Однако кульминацией ритуального цикла был свадебный пир "туй калон". В сумерках жители деревни накрывали на открытой площади столы, уставленные хлебом, сладостями и ош-пловом, и звучала громкая таджикская музыка, отражаясь от скалистых стен долины. Затем все собирались в кольцо и часами танцевали, раскачиваясь в такт движениям, похожим на индийские или персидские танцы. "Танцуйте с нами!" - кричали жители деревни, когда начиналась музыка. Поначалу я отказывался. Но дети были настойчивы: в Оби-Сафеде малыши учились танцевать, наблюдая за другими и смотря советские телеканалы, по которым в перерывах между коммунистической пропагандой постоянно транслировались таджикские танцы. "Ты не найдешь мужа, если не умеешь танцевать!" часто кричала на меня Бибигуль, бабушка по хозяйству. Поэтому, когда начинался снегопад, и я оказывалась запертой в доме, я начинала копировать движения детей. К началу весны 1991 года ритм показался мне достаточно знакомым, чтобы присоединиться к свадебному танцу. Затем, в конце весны, я заметил, что мои руки непроизвольно подергиваются, если я просто слышу ритм таджикской песни. Мои руки стали таджикскими, - шутил я про себя.
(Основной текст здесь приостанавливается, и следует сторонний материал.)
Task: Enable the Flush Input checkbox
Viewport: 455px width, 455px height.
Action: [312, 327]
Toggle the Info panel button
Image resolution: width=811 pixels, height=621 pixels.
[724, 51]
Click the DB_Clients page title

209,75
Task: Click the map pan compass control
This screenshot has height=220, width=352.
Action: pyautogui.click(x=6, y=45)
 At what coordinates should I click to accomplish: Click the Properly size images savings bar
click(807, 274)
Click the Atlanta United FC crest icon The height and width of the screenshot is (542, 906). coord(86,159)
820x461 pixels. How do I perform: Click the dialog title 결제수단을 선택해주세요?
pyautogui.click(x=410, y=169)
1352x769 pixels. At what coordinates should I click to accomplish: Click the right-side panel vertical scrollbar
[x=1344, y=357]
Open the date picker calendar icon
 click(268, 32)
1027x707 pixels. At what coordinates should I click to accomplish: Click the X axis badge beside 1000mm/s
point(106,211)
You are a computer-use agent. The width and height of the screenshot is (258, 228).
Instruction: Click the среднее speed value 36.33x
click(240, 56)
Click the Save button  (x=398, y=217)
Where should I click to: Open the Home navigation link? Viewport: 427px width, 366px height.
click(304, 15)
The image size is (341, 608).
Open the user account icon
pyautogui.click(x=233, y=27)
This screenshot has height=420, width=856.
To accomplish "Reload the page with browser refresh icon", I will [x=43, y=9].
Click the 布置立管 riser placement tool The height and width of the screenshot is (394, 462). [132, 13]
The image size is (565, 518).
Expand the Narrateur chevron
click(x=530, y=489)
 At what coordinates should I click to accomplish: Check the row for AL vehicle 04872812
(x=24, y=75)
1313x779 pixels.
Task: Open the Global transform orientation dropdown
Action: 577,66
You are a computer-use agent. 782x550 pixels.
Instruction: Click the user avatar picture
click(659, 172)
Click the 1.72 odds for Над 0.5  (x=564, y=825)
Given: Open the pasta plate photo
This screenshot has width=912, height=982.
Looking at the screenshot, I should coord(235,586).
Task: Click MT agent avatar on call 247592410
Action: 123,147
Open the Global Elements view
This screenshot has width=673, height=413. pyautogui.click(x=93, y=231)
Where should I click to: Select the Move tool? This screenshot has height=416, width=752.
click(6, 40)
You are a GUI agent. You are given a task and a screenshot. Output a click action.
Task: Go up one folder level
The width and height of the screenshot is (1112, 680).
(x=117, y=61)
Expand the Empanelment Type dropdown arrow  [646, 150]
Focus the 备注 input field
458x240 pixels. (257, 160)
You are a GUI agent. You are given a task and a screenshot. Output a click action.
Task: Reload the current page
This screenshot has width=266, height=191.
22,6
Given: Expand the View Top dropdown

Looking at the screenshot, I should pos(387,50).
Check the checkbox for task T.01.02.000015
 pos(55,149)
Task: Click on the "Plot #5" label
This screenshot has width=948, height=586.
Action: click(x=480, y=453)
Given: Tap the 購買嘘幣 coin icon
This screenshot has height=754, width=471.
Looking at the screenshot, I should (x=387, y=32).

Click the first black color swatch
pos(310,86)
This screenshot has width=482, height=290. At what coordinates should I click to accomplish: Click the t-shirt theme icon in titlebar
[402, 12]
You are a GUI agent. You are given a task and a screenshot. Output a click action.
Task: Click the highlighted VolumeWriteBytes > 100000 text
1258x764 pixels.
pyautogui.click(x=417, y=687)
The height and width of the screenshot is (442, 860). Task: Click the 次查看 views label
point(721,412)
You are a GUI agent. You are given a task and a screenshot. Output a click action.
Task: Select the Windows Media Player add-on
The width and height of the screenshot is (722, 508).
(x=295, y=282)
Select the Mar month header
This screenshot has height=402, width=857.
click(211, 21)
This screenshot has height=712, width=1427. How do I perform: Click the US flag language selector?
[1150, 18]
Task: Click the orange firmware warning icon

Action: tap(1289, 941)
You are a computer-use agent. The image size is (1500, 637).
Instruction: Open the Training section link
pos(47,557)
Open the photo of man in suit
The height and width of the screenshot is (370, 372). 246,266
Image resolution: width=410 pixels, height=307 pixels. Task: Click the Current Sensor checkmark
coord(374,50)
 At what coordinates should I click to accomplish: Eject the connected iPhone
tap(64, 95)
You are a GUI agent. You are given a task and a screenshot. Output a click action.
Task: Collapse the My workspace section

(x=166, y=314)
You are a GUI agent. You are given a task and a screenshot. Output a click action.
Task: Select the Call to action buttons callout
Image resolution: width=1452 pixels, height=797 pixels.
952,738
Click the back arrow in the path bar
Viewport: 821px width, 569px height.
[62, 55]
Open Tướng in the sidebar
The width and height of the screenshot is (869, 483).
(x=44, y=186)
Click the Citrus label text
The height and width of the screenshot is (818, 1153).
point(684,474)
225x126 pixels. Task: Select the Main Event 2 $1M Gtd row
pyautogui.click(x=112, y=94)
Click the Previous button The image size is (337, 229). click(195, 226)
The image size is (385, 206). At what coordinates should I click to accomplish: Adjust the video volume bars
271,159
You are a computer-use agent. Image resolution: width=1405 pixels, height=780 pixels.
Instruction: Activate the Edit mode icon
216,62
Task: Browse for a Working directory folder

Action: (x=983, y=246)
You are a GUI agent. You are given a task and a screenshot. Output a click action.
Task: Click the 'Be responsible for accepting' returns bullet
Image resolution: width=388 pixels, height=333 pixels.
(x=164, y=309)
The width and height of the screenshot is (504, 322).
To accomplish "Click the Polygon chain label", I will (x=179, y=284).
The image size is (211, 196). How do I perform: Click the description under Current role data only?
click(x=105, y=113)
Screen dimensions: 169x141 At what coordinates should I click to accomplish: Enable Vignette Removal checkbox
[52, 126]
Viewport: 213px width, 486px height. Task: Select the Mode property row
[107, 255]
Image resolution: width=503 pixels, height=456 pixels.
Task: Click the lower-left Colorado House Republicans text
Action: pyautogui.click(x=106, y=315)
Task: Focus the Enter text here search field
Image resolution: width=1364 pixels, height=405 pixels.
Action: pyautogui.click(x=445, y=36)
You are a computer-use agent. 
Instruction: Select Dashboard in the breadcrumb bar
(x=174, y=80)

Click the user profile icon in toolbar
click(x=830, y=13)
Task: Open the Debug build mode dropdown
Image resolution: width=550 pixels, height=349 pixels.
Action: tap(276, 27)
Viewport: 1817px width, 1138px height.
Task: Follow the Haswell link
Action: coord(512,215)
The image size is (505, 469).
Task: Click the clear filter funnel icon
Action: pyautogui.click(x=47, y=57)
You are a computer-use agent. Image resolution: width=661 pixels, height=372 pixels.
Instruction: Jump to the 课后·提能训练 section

Привычки деревни постепенно "воплощались" во мне, по выражению антрополога Саймона Робертса. Или, как мог бы сказать Майнер, действия, которые раньше казались совершенно "странными", незаметно становились "знакомыми", чего я никак не ожидал.
Однажды, в середине марта 1991 года - через много месяцев после приезда в деревню - я подошел к приземистому серому бетонному зданию в долине Калон. На дне долины еще лежал грязно-серый снег - конец долгой зимы. Но был и яркий красный цвет: фотография Ленина. Это был местный совхоз. Внутри сидел мужчина средних лет по имени Хасан в дешевом сером костюме, украшенном советскими медалями. Он руководил совхозом.
"Я занимаюсь этнографией", - сказал я по-таджикски. После шести месяцев жестокого погружения в языковую среду мои языковые навыки улучшились. "Я хочу поговорить о совхозе и туе".
Хасан кивнул. Он слышал обо мне от всех жителей деревни. Он налил мне чаю, положил на стол круглый диск хлеба, предложил его мне.
"Рамадана нет?" спросила я. Никто из женщин днем не ел, если только они не были беременны или не работали, потому что соблюдали мусульманский пост.
Хасан рассмеялся. "Я - коммунист!" - сказал он, переходя с таджикского на русский.
"Вы тоже мусульманин?" спросил я Хасана, переходя и на русский. Мужчины в деревне говорили на обоих языках, и я, как правило, пользовался тем, который они выбирали.
"Да!" сказал мне Хасан на таджикском языке, а затем добавил в качестве пояснения. "Моя жена соблюдает пост дома".
Ага! подумал я. Я приехал в Оби-Сафед в надежде использовать свое исследование брачных ритуалов для изучения "конфликта" между исламом и коммунизмом. Находясь за полмира в Кембридже, я считал само собой разумеющимся, что конфликт должен существовать, поскольку эти две системы верований настолько противоположны. Но время, проведенное в Оби-Сафеде, поставило меня перед проблемой: не похоже, чтобы в деревне кипело идеологическое противостояние, связанное с браком или чем-то еще. Проведенные ранее кампании по борьбе с худжумом были направлены на разрушение традиционных устоев и замену их коммунистическими. В некоторых смыслах эта инициатива сработала: мои исследования показали, что в советское время резко повысился брачный возраст. Полигамные браки и браки по принуждению в значительной степени исчезли. Однако семьи по-прежнему выплачивали выкуп за невесту и приданое, по-прежнему организовывали браки. И хотя официальная мантра Советского Союза гласила, что этническая принадлежность не имеет значения, поскольку все являются коммунистами, жители деревни Оби-Сафед ненавидели идею женитьбы на ком-либо за пределами Калонской долины. Аналогичным образом, хотя свадебный цикл включает паломничество к статуе Ленина, исламские ритуалы не исчезли. "Сложившаяся картина представляет собой сложный бриколаж церемоний", - писал я позднее. «Хотя советские ритуалы были переняты, они существовали не как альтернатива "традиционным", а как их продолжение».
Означало ли это, что жители деревни скрывали свою исламскую идентичность? Была ли это форма подпольного сопротивления коммунистическому государству? Поначалу я предполагал, что это так. В этом районе в прошлом было так много репрессий, что я, как иностранец, не ожидал, что мне расскажут всю "правду".